» **Passage shown**
☆ ☆ ☆
Back on February 11, Benny Gantz ruled out including the Joint List in a coalition, saying: “I am not afraid to speak to any legitimate political party, but the Joint List will not be part of the government I form.”
He was saying, in other words, that the Joint List is illegitimate, and everyone knew why: because it opposes Israel’s existence as a Jewish state and supports terror.
A month and a half later, though no coalition has yet been formed, Gantz and Blue and White, along with Labor-Meretz and Yisrael Beiteinu, have made the Joint List a full-fledged parliamentary partner. That reportedly includes giving it the chairmanship of two Knesset committees, including one that is responsible, among other things, for dealing with terror victims and disabled IDF veterans.
It’s strange, considering that—for instance—in 2017 Joint List leader Ayman Odeh condoned attacks on Israeli soldiers in the West Bank. After all, most of us have close relatives who are serving there or have served there, or have served there ourselves.
☆ ☆ ☆
» **Dataset excerpt**
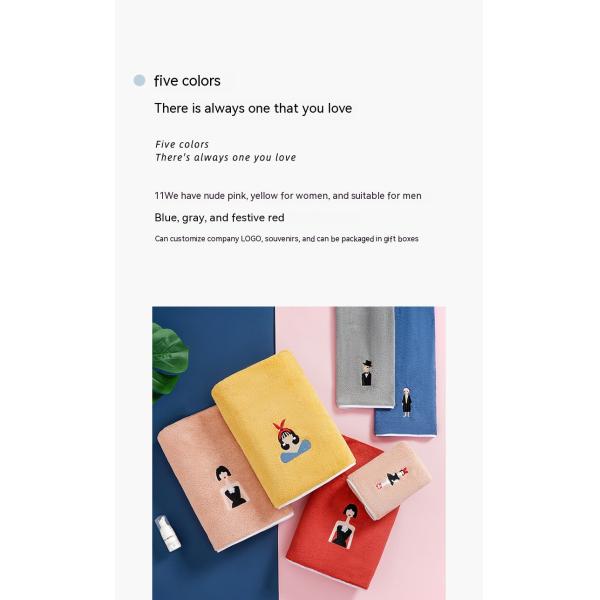Image resolution: width=600 pixels, height=600 pixels.
Task: Click the italic 'Five colors' subtitle
Action: [182, 144]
☆ ☆ ☆
» **Brief 1**
In the passage about Gantz and the Joint List, on what date did Benny Gantz rule out including the Joint List in a coalition?
» **Brief 2**
Reproduce the passage about Gantz and the Joint List from "He was saying, in" up to and including "served there ourselves.".
» **Brief 3**
List every political party or party alliance named in the passage about Gantz and the Joint List.

» **Full output 1**
February 11

» **Full output 2**
He was saying, in other words, that the Joint List is illegitimate, and everyone knew why: because it opposes Israel’s existence as a Jewish state and supports terror.
A month and a half later, though no coalition has yet been formed, Gantz and Blue and White, along with Labor-Meretz and Yisrael Beiteinu, have made the Joint List a full-fledged parliamentary partner. That reportedly includes giving it the chairmanship of two Knesset committees, including one that is responsible, among other things, for dealing with terror victims and disabled IDF veterans.
It’s strange, considering that—for instance—in 2017 Joint List leader Ayman Odeh condoned attacks on Israeli soldiers in the West Bank. After all, most of us have close relatives who are serving there or have served there, or have served there ourselves.

» **Full output 3**
Joint List, Blue and White, Labor-Meretz, Yisrael Beiteinu